Formula for calculating Exotic wagers such as Trifecta and Superfecta

Question

I am trying to create an application that will calculate the cost of exotic parimutuel wager costs. I have found several for certain types of bets but never one that solves all the scenarios for a single bet type. If I could find an algorithm that could calculate all the possible combinations I could use that formula to solve my other problems.

Additional information: I need to calculate the permutations of groups of numbers.
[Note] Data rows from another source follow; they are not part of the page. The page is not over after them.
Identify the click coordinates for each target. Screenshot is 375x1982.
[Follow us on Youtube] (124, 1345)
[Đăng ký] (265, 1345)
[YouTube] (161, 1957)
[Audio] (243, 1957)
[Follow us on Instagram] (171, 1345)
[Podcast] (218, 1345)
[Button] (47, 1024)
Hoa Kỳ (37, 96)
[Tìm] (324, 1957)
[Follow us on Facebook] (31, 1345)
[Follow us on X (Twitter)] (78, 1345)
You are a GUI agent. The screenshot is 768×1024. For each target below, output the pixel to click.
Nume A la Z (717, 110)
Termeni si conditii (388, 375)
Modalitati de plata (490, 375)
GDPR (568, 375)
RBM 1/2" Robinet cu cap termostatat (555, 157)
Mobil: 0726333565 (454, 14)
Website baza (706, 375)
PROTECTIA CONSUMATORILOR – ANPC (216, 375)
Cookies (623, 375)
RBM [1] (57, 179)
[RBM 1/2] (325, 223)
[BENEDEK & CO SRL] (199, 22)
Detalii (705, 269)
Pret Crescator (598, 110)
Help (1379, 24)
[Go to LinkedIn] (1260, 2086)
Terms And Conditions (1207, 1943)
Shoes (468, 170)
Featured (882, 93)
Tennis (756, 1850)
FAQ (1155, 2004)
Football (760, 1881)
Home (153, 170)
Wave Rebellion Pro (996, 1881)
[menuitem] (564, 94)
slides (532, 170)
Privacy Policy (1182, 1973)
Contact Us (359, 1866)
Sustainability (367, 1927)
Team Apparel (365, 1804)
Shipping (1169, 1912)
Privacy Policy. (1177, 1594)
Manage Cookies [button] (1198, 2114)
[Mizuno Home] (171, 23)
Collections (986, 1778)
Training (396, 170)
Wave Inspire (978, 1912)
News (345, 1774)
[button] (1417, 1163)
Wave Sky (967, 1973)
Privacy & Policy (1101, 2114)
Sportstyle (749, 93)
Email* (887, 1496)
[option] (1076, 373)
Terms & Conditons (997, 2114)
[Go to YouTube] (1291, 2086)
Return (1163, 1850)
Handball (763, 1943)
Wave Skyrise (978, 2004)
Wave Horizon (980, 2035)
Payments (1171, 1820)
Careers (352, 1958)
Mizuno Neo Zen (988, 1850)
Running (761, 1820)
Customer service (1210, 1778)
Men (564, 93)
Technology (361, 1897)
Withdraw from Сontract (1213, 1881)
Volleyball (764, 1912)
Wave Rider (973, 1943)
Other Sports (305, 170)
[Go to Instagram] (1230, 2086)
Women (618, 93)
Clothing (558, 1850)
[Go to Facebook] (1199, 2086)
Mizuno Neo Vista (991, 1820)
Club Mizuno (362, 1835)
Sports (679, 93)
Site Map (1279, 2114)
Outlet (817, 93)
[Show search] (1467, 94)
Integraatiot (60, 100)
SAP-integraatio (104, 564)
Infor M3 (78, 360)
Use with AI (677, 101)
For instance;

Group 1 = 1,2,3
Group 2 = 2,3,4
Group 3 = 3,4,5

What are all the possible permutation for these 3 groups of numbers taking 1 number from each group per permutation. No repeats per permutation, meaning a number can not appear in more that 1 position. So 2,4,3 is valid but 2,4,4 is not valid.

Thanks for all the help.

Answer 1

Like most interesting problems, your question has several solutions. The algorithm that I wrote (below) is the simplest thing that came to mind.

I found it easiest to think of the problem like a tree-search: The first group, the root, has a child for each number it contains, where each child is the second group. The second group has a third-group child for each number it contains, the third group has a fourth-group child for each number it contains, etc. All you have to do is find all valid paths from the root to leaves.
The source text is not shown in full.